We compared 8 different models on the benchmark. Note that because of the way the evaluation metrics are defined the final score of the ground-truth readmes as found in code repositories won’t be 100. We compute an oracle-score based on evaluating the actual readmes for the test split. The oracle score for the benchmark is 56.79. We run all the models with the same system and user prompt. Due to the large context required (up to 100k tokens) to run the benchmark we only ran it with models that support at least up to 128k input tokens in their context. We evaluated gemini-1.5-flash-8b-exp-0827, gemini-1.5-flash-exp-0827, gemini-1.5-flash-8b-exp-0827, gpt-4o-mini-2024-07-18, gpt-4o-2024-08-06 and o1-mini-2024-09-12 using the API. We also evaluated llama-3.1-8b-instruct and mistral-nemo-instruct-2407 by running them locally with ollama.

Based on our evaluation we found gemini-1.5-flash-exp-0827 to be the best model with a final score of  33.43. We discuss more on the results in the last section. 

With few-shot 

To evaluate the performance by providing a few examples to the model we tried the few-shot setting for the experiments. Note that due to the large context length of the dataset, the only model we could really use for a few-shot setting was Gemini from Google. We evaluated the best model gemini-1.5-flash-exp-0827 on 1,3,5, and 7 shots. By 7 shots we are already close to the 1 million maximum context length supported by the model so that was the largest setup we could evaluate. We find that few-shot performance doesn’t improve a lot with more examples as it does in other benchmarks. We hypothesize that the likely reason for this is that each individual example itself is quite large and models are not yet able to effectively utilize the large context. This is in line with results we obtained while benchmarking Gemini on the large context hash hop task (that was recently proposed by magic.dev). 

With fine-tuning

Looking at the large gap between the oracle score (56.79) and the final score (33.43) of the best model we believe it should be possible to fine-tune and improve the performance on this benchmark.

Unfortunately, neither OpenAI nor Google allow fine-tuning of their models for such large context lengths. The maximum supported input token length from OpenAI is 64k although they have plans to increase it to 128k as mentioned here. Similarly, the maximum supported input token length for Gemini models is currently 40k characters as they mention here.

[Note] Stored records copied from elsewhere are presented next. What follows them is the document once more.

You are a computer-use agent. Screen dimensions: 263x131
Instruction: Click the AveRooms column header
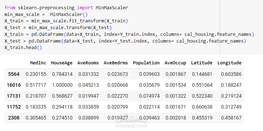pos(88,63)
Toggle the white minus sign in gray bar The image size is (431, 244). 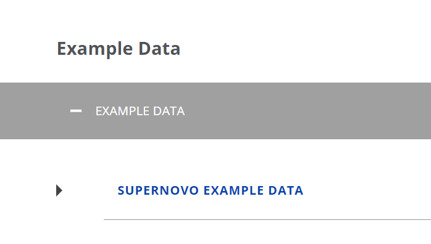click(x=76, y=111)
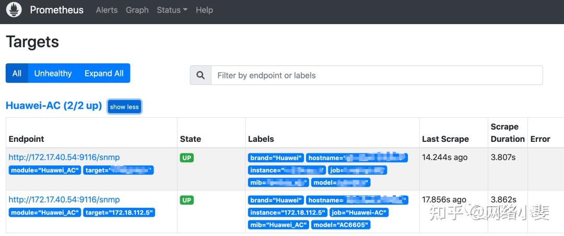564x236 pixels.
Task: Click the search magnifier icon
Action: (x=201, y=75)
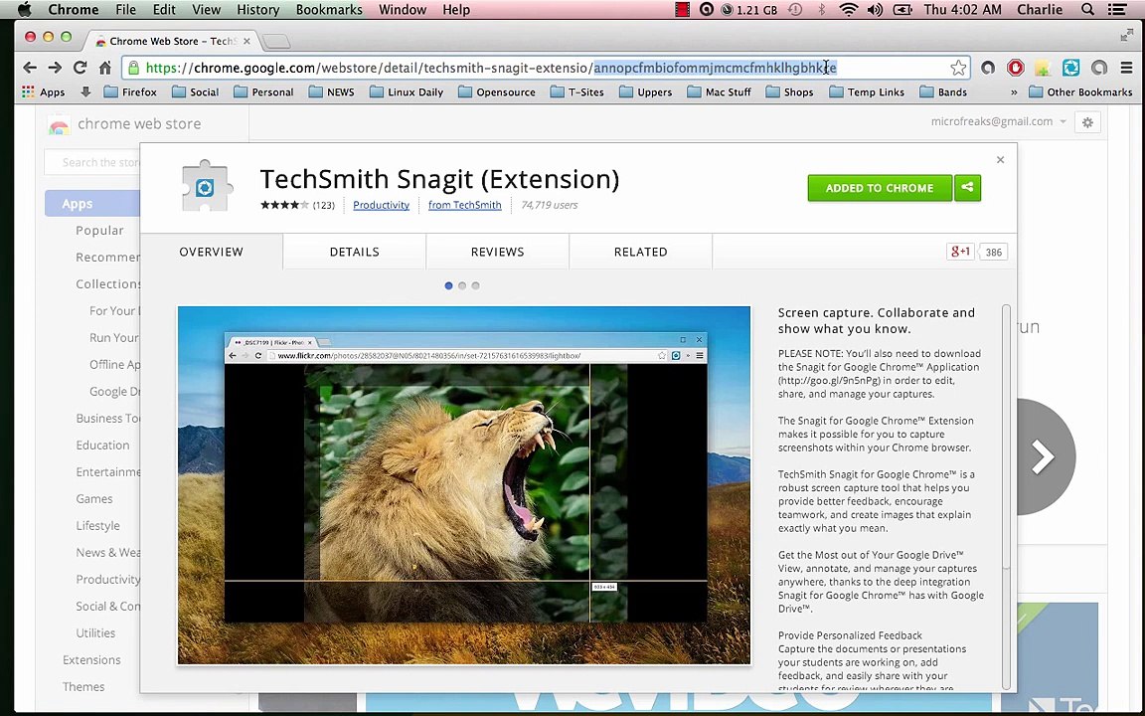Image resolution: width=1145 pixels, height=716 pixels.
Task: Switch to the Reviews tab
Action: (x=497, y=252)
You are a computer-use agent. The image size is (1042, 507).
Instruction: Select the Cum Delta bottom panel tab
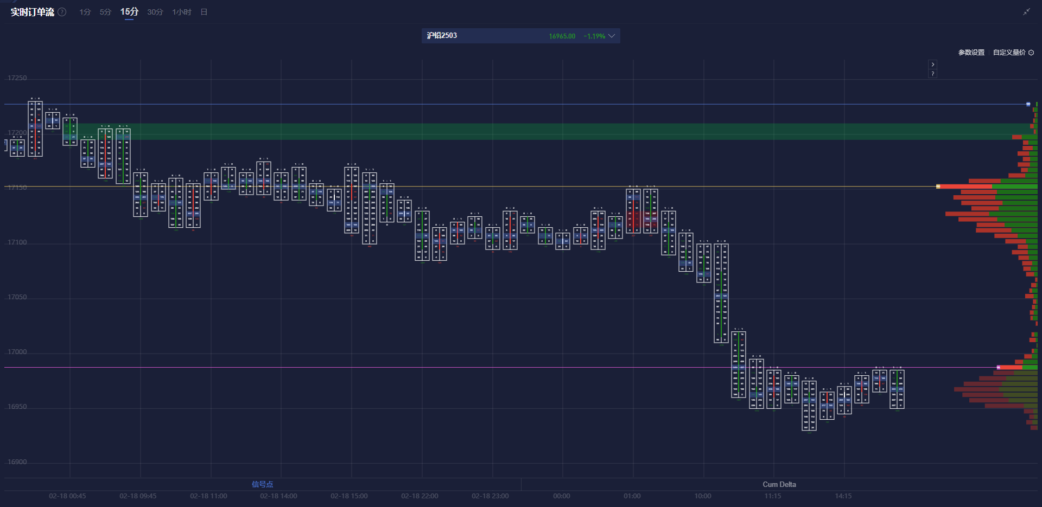tap(779, 484)
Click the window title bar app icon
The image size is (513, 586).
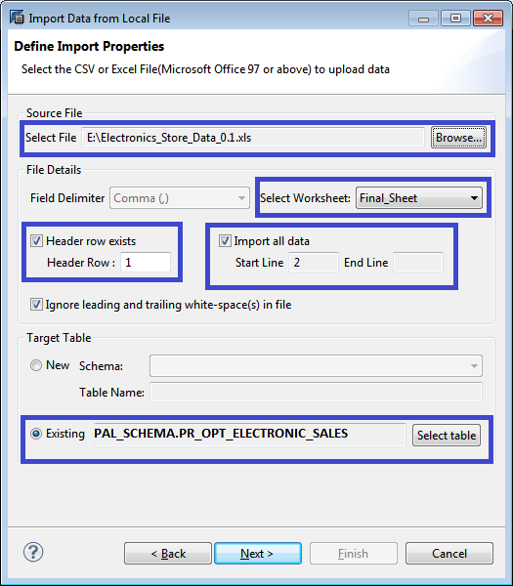17,18
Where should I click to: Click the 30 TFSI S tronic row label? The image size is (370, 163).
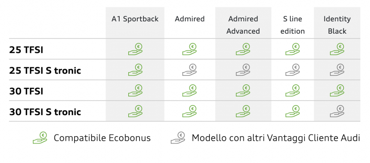click(45, 112)
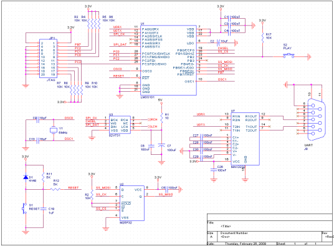The width and height of the screenshot is (334, 246).
Task: Select the LM3S101 microcontroller U1 block
Action: (168, 61)
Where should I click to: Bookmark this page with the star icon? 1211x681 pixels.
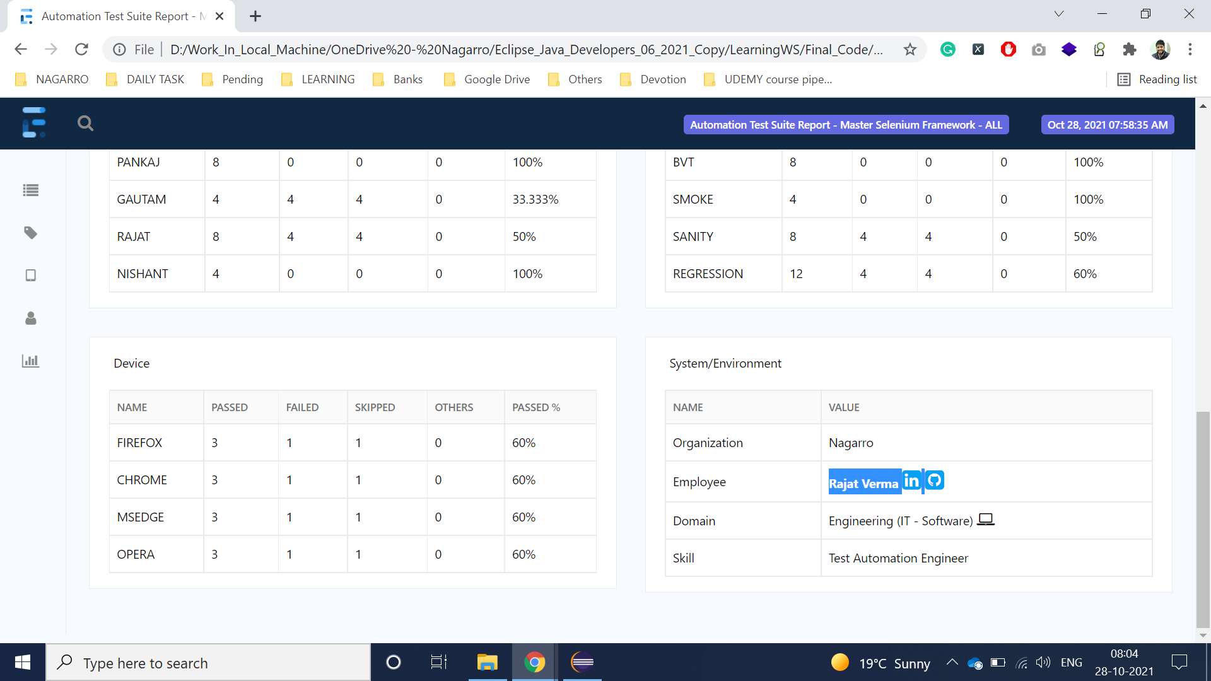point(910,49)
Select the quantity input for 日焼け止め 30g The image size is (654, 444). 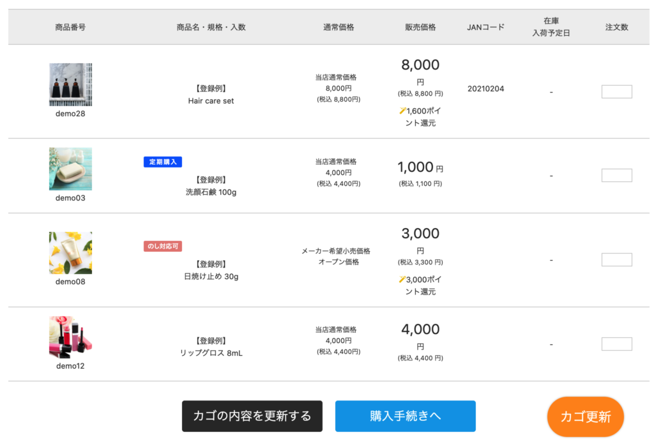(616, 260)
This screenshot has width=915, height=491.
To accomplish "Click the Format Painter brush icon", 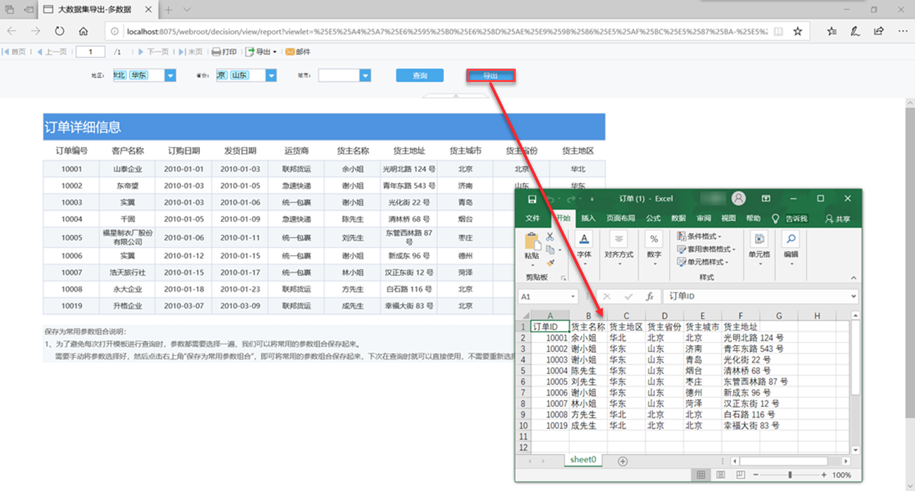I will point(549,262).
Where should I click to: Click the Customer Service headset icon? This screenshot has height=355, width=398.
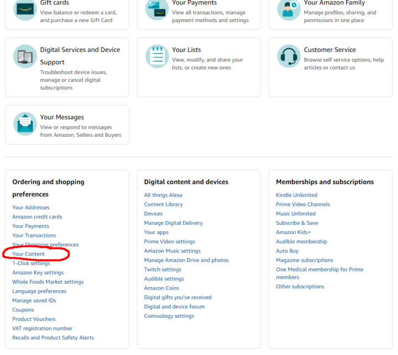(x=288, y=56)
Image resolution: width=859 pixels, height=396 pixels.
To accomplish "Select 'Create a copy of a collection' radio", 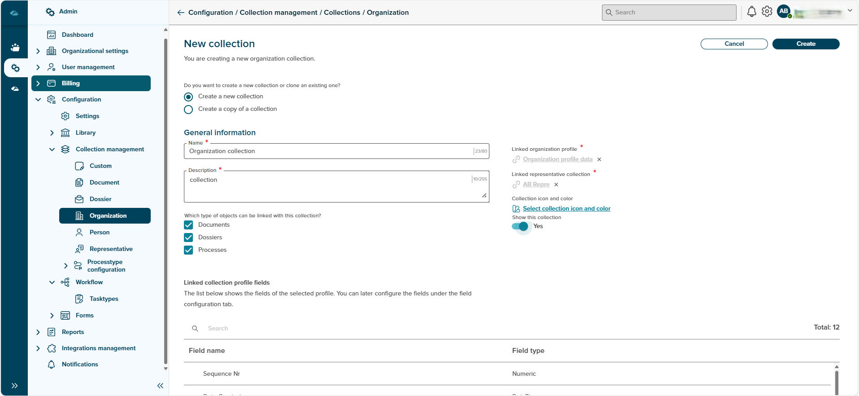I will point(189,110).
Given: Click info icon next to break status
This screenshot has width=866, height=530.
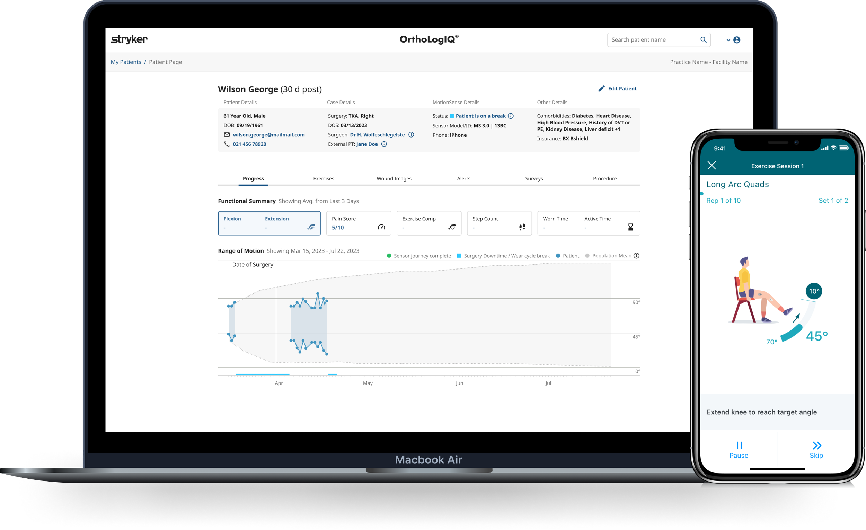Looking at the screenshot, I should [511, 116].
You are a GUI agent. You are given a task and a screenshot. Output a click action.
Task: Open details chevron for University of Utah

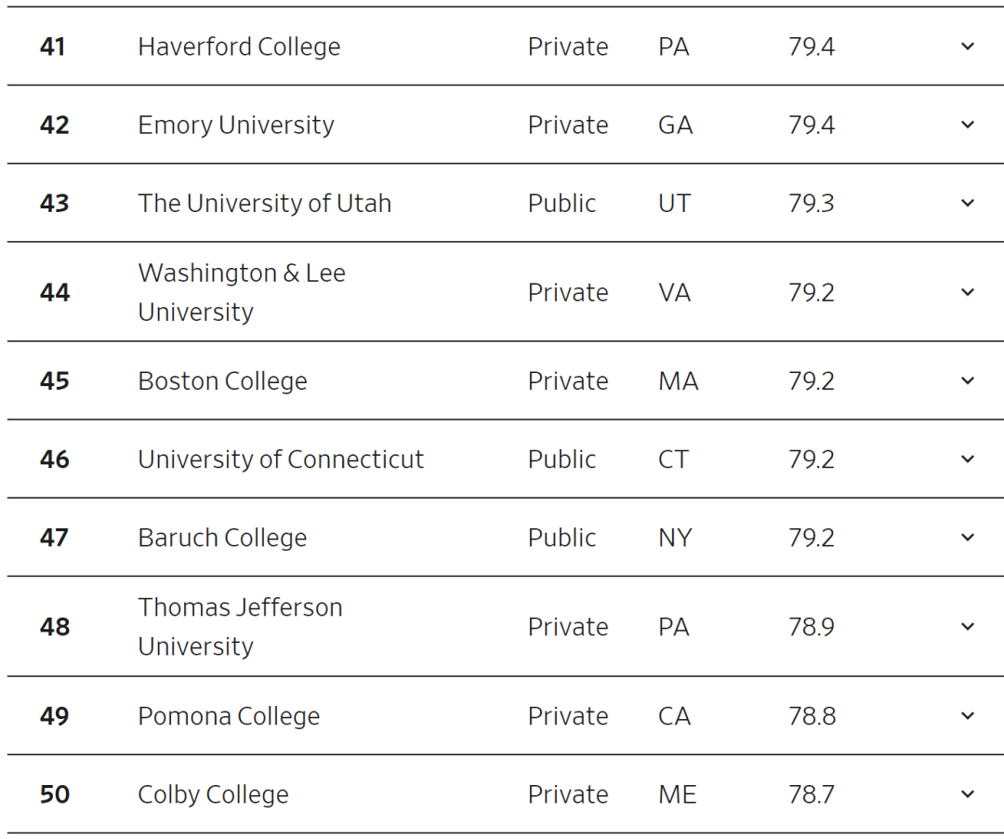968,203
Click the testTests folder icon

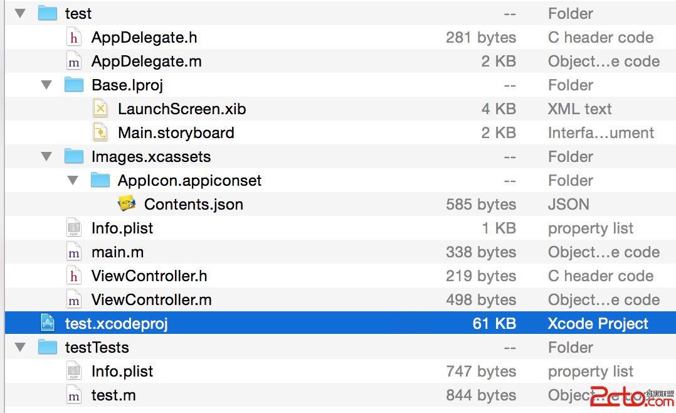pos(48,348)
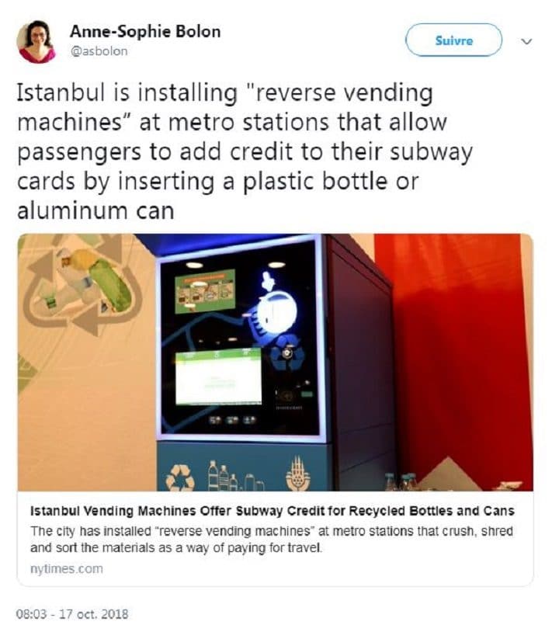Screen dimensions: 559x625
Task: Click the 08:03 - 17 oct. 2018 timestamp
Action: 72,613
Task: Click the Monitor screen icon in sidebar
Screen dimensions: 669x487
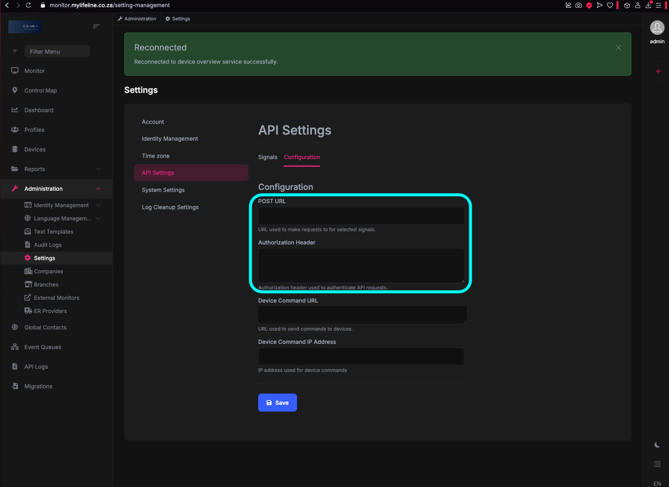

We also explored the possibility of fine-tuning (with QLoRA) open-weight models like Llama 3.1 but even with the brilliant unsloth library you can only get to up to 48k context length on a 80GB single H100/A100 GPU. So, at this point we leave fine-tuning with such a large dataset as a challenge for the future. 

Results

The radar chart below shows the overall performance of the models across all the metrics. The red lined shaded area is made with the responses from the oracle score. This shows that using just traditional NLP metrics (like BLEU and ROUGE) won’t capture the nuance in evaluating the README.md file generation as the maxim score along those axes can be attained by exactly match with the existing files in the repositories. 

Another thing to note is that the existing readmes in the repositories do not score high along the readability axis. This suggests that most README files in the open-source repositories are too complex and not easy to understand. The highest score we get on this metric is 46.47 which as per FRES corresponds to a difficulty level of a college graduate. 

The results of the few-shot experiment are given below.

We see a slight increase in performance with 1-shot and the maximum final score of 35.40 but after that the performance drops across all the metrics. Thus the best model on this benchmark is 1-shot prompted gemini-1.5-flash-exp-0827 with a score of 35.40.